The Turkish government reportedly has recordings that confirm the alleged kidnapping and murder of outspoken Saudi dissident Jamal Khashoggi inside the Saudi consulate in Istanbul. The scandal sounds like a ticking time bomb for international relations, which could not only affect Turkish-Saudi relations, but drag in Washington, the key Saudi ally.
Former US diplomat Jim Jatras and investigative journalist Rick Sterling tell RT what could happen if allegations that the Gulf monarchy, headed by Saudi crown prince Mohammed bin Salman, is behind the plot prove to be true.
If Saudi Arabia is found to be complicit in Khashoggi’s disappearance, Sterling believes “the pressure will be on [Turkish president] Erdogan and Turkey to escalate.”
“Saudi Arabia effectively abducted Lebanese Prime Minister [Saad] Hariri and he appeared in Riyadh, resigned - supposedly - and then it turned out he was coerced in some form or manner,” Sterling added. “The Saudi government is extreme, it’s bizarre and we’ll have to see how the facts develop in this case but it points towards the instability of that government that beheads hundreds of citizens a year.”
However, he adds, the Saudi regime has been “an extremely close ally of the US and Israel.

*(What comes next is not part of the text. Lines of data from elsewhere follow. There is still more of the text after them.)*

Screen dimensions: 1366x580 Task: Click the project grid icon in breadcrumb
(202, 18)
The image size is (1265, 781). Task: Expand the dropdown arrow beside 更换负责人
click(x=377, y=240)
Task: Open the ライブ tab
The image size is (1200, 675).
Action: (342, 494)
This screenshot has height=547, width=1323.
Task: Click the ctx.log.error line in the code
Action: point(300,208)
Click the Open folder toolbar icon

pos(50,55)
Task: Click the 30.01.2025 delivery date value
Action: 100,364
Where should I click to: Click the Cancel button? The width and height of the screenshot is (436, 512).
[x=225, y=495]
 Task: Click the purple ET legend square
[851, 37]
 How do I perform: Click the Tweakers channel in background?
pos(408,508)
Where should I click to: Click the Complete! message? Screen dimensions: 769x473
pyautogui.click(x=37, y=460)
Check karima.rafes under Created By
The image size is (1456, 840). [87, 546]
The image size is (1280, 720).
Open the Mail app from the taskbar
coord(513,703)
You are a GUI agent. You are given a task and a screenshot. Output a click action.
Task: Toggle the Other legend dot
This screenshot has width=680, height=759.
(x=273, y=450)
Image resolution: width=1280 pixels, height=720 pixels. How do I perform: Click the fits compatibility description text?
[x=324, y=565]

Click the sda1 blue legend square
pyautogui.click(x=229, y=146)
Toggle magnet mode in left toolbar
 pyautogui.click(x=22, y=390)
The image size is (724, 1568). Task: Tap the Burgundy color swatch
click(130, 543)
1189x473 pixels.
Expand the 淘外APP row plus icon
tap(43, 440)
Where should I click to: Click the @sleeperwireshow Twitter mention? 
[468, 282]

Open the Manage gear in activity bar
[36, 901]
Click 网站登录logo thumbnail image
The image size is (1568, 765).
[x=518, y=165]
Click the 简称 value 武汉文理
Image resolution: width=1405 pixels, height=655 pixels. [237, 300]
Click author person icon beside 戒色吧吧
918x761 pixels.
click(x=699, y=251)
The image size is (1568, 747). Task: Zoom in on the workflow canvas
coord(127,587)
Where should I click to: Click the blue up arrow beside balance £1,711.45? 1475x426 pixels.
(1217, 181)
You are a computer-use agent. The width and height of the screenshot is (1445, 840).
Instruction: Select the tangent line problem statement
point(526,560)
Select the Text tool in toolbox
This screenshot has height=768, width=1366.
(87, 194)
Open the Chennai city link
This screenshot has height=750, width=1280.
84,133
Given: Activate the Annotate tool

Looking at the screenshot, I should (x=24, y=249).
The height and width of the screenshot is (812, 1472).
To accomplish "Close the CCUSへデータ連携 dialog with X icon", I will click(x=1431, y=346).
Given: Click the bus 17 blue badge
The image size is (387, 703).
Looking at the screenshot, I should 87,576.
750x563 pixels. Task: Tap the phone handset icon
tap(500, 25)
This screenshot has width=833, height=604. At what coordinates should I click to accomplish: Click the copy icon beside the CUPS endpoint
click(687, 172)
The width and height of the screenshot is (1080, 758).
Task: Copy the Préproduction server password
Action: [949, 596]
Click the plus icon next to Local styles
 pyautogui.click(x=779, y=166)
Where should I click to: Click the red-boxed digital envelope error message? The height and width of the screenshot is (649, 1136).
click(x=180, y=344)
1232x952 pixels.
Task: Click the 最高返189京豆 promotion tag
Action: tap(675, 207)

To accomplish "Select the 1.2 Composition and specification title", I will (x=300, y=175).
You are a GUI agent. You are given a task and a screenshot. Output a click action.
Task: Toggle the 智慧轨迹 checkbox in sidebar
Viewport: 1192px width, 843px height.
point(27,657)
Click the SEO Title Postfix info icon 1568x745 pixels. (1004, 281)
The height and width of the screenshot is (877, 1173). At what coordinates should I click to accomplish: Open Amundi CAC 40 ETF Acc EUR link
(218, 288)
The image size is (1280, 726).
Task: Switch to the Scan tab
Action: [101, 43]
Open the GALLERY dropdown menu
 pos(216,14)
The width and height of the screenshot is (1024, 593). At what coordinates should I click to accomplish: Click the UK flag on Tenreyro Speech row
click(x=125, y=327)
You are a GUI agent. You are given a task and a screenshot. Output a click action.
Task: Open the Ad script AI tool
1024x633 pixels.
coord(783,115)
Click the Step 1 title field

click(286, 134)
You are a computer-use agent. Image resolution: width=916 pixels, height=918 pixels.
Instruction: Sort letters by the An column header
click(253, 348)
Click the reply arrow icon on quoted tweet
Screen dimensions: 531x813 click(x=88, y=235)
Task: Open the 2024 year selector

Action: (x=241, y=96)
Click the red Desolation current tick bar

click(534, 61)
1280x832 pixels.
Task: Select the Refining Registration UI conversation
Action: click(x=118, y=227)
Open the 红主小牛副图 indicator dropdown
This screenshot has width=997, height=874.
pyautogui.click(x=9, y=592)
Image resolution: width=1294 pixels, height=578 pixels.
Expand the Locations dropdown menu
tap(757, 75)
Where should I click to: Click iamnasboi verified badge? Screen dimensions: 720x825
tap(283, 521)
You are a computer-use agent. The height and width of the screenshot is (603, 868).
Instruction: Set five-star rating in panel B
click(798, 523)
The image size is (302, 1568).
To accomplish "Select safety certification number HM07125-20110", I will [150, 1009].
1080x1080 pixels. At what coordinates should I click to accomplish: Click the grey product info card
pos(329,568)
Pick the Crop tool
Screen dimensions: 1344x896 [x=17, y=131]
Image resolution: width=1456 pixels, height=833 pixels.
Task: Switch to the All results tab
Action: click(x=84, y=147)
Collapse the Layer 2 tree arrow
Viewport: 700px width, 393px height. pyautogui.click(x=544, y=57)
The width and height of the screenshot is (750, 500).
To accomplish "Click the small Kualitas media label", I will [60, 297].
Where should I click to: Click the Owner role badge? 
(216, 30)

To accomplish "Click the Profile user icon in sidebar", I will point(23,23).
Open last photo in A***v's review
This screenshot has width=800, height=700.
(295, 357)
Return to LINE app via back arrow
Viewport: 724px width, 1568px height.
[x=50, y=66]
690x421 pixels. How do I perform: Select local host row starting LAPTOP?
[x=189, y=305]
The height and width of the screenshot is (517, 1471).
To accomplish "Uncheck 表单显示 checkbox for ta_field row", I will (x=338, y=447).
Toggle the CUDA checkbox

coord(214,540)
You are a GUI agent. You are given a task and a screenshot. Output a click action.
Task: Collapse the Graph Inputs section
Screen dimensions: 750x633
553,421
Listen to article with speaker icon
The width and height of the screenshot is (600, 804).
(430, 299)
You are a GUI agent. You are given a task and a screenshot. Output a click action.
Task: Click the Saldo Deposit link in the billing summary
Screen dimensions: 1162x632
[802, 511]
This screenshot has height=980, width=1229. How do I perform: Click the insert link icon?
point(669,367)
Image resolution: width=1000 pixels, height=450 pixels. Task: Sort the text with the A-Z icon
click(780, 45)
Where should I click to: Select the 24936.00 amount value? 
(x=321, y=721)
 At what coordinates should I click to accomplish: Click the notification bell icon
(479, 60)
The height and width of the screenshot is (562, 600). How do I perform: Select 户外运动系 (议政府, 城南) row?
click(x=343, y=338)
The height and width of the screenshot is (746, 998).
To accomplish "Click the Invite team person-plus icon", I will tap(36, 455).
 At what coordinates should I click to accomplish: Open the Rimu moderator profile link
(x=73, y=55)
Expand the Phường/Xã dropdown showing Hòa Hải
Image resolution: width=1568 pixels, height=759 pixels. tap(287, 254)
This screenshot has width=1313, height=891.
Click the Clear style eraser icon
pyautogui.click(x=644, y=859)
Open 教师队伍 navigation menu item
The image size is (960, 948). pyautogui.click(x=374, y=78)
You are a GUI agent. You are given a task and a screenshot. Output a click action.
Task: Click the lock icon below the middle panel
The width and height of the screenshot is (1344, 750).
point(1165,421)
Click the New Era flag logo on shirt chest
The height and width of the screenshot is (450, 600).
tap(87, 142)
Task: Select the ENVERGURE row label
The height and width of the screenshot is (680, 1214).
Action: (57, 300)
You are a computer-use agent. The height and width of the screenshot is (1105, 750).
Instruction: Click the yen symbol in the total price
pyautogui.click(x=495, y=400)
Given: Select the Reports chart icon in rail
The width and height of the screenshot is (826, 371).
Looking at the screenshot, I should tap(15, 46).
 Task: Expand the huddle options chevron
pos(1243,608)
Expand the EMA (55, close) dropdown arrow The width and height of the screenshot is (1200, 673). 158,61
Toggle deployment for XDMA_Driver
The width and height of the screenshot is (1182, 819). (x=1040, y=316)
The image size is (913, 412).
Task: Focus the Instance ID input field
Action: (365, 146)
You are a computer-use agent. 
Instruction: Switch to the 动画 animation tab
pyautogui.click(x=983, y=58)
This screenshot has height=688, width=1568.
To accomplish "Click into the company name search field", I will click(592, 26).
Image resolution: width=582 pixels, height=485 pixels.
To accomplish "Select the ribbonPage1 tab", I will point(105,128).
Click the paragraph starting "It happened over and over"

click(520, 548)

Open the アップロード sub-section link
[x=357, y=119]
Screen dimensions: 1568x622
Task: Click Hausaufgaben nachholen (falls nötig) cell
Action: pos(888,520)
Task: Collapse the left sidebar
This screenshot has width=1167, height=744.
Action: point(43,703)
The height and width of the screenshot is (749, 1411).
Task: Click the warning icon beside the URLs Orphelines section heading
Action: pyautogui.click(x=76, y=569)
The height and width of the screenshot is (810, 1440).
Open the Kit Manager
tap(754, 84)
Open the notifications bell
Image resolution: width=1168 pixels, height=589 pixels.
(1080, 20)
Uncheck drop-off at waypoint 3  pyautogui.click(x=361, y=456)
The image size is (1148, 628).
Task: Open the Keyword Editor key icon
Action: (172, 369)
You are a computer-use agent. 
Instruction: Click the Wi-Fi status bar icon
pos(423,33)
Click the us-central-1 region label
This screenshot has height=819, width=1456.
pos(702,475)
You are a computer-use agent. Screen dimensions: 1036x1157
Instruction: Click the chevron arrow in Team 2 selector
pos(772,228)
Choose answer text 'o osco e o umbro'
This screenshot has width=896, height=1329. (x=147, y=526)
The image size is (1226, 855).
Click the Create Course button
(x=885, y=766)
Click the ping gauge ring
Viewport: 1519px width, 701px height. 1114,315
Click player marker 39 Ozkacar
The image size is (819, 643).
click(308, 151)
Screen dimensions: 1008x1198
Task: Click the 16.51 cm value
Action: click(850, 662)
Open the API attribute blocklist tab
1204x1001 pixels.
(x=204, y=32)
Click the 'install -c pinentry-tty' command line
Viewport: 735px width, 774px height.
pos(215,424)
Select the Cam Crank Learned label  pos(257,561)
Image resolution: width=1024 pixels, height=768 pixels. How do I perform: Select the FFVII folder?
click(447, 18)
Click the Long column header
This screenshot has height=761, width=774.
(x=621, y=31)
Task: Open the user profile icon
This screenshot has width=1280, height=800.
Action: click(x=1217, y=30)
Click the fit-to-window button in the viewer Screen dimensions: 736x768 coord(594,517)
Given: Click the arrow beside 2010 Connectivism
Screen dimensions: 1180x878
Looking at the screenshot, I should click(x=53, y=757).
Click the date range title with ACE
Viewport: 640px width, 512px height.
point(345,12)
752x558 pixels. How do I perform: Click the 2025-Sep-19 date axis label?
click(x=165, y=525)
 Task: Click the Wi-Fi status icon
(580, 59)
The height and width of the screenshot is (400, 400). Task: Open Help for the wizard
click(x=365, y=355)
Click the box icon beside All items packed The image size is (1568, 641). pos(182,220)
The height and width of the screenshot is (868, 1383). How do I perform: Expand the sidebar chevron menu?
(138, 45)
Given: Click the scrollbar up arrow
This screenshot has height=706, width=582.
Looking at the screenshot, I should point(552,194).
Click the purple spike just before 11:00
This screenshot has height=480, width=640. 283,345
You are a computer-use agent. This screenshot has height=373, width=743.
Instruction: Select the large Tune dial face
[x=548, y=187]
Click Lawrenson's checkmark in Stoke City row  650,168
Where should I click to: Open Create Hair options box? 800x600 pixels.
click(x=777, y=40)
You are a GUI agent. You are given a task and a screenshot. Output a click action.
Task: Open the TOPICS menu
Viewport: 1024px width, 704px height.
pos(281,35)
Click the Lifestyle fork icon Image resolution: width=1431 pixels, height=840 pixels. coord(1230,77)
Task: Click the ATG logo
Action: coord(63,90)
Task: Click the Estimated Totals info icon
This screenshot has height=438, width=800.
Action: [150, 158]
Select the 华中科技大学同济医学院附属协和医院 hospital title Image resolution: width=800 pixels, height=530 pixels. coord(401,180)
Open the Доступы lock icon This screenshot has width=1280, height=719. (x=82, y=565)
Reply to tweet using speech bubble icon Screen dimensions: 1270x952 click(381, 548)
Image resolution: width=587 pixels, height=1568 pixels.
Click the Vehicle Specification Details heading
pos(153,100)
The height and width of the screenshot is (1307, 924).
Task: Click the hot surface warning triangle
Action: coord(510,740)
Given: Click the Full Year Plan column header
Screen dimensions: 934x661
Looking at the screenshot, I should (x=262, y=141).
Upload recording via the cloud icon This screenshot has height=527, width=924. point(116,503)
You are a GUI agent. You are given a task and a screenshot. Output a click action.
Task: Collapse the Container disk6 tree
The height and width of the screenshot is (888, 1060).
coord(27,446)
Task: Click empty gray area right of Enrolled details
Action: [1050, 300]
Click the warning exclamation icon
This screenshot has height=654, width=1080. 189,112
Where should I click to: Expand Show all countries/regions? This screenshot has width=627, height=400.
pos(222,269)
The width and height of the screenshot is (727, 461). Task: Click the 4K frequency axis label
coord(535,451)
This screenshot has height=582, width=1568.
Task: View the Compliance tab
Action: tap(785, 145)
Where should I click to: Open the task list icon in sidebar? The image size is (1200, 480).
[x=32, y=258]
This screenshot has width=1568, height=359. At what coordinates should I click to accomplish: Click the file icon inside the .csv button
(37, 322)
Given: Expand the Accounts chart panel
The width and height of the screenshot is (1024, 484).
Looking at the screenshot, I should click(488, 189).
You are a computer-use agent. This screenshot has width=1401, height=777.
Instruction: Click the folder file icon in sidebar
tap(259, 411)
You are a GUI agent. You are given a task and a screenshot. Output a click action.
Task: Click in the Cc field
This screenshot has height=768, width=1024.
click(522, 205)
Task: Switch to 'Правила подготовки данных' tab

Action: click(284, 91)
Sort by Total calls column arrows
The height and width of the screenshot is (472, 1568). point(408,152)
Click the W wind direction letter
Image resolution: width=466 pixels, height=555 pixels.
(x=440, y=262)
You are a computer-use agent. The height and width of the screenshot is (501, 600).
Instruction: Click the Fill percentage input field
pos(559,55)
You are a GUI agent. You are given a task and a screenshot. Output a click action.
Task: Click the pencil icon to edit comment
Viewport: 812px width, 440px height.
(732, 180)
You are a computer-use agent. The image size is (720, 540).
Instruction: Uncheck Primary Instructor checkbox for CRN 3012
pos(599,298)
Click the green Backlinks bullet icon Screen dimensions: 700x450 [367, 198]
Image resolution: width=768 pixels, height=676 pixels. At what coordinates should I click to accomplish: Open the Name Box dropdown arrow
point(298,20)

This would be a huge earthquake in international relations if the calls for a serious reduction in relations continues.”
Despite the years of brutality against their own people, Khashoggi’s disappearance seems to have ushered the Saudi regime’s reckless violence into the global spotlight, Jatras told RT.
“Saudi Arabia is usually immune from criticism from the American establishment, They can destroy Yemen, they can cut people’s heads off… and suddenly over one journalist everyone is outraged; We discover that Saudi Arabia is an oppressive regime that kills people,” Jatras said, adding that the sudden attention “seems very strange” considering the “bloody murder that the Saudis have gotten away with for decades.”
A number of media outlets and corporations have cited the Khashoggi affair to pull out of the upcoming Future Investment Initiative (FII) in Riyadh. Meanwhile, pressure is growing on the Trump administration to freeze the sale of US weapons to Saudi Arabia and even sanction Saudi officials under the Global Magnitsky Act if they are found responsible for the journalist’s disappearance.
So far, Trump has resisted the notion, saying that stopping the $110 billion Saudi investment into US weapons would force the longtime US ally to look instead toward Russia or China.